In [46]:
import pandas as pd
import numpy as np
%store -r X_tfidf_sparse
%store -r X_tfidf_sparse_test
%store -r y_test
%store -r y_train_encoded


In [47]:
class LogisticRegressionMulticlass:
    def __init__(self, learning_rate=0.3, num_iterations=10000):
        self.learning_rate = learning_rate
        self.num_iterations = num_iterations
        self.weights = None
        self.bias = None
    
    
    def softmax(self, z):
        exp_z = np.exp(z - np.max(z, axis=1, keepdims=True))
        return exp_z / np.sum(exp_z, axis=1, keepdims=True)
    
    def xavier_init(self, shape):
        fan_in = shape[0]
        fan_out = shape[1]
        limit = np.sqrt(6 / (fan_in + fan_out))
        return np.random.uniform(-limit, limit, size=shape)
    
    def fit(self, X, y):
        num_samples, num_features = X.shape
        num_classes = len(np.unique(y))
        self.weights = self.xavier_init((num_features, num_classes))
        self.bias = np.zeros((1, num_classes))
        y_one_hot = np.eye(num_classes)[y]
        
        for _ in range(self.num_iterations):
            linear_model = X.dot(self.weights) + self.bias
            y_pred = self.softmax(linear_model)
            
            dw = (1 / num_samples) * X.T.dot(y_pred - y_one_hot)
            db = (1 / num_samples) * np.sum(y_pred - y_one_hot, axis=0, keepdims=True)
            
            self.weights -= self.learning_rate * dw
            self.bias -= self.learning_rate * db
    
            
    def predict(self, X):

        num_samples, num_features = X.shape
        _, num_classes = self.weights.shape
    
        if num_features != self.weights.shape[0]:
            self.weights = self.xavier_init((num_features, num_classes))
            
        linear_predictions = X.dot(self.weights) + self.bias
        y_pred = self.softmax(linear_predictions)
        print (self.weights.shape)
        class_pred = np.argmax(y_pred, axis=1)  # Choose the class with the highest probability
        return class_pred

In [48]:
model_emotions = LogisticRegressionMulticlass()
model_emotions.fit(X_tfidf_sparse, y_train_encoded)

In [49]:
pred = model_emotions.predict (X_tfidf_sparse)

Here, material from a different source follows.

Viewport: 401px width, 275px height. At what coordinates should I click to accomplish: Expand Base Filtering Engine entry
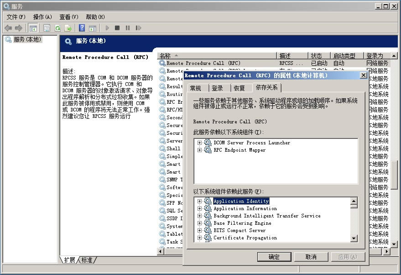199,223
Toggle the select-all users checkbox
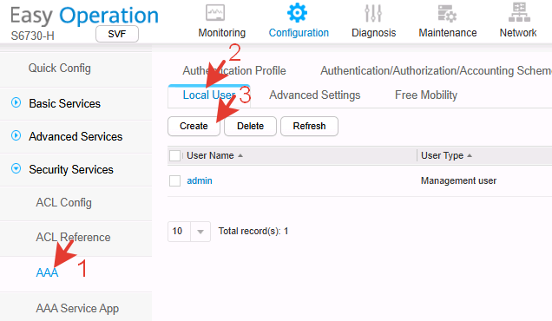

from sklearn.metrics import f1_score

micro_average_f1 = f1_score(pred, y_train_encoded, average='micro')
print("Micro-average F1-score:", micro_average_f1)

f1_external = f1_score(pred, y_train_encoded, average='weighted')
print("F1-score on training data:", f1_external)

#print (pred [0:300],y_train_encoded [0:300])


(7420, 7)
Micro-average F1-score: 0.7586656727543793
F1-score on training data: 0.7590430169509217


In [50]:
# Predict labels using the trained logistic regression model

y_external_pred = model_emotions.predict(X_tfidf_sparse_test)

print (y_test_encoded)

f1_external = f1_score(y_test_encoded, y_external_pred, average='weighted')
print("F1-score on external test data:", f1_external)
micro_average_f1 = f1_score(y_test_encoded, y_external_pred, average='micro')
print("Micro-average F1-score:", micro_average_f1)



(7420, 7)
[4 4 4 ... 6 4 4]
F1-score on external test data: 0.5838355255505735
Micro-average F1-score: 0.5860869565217391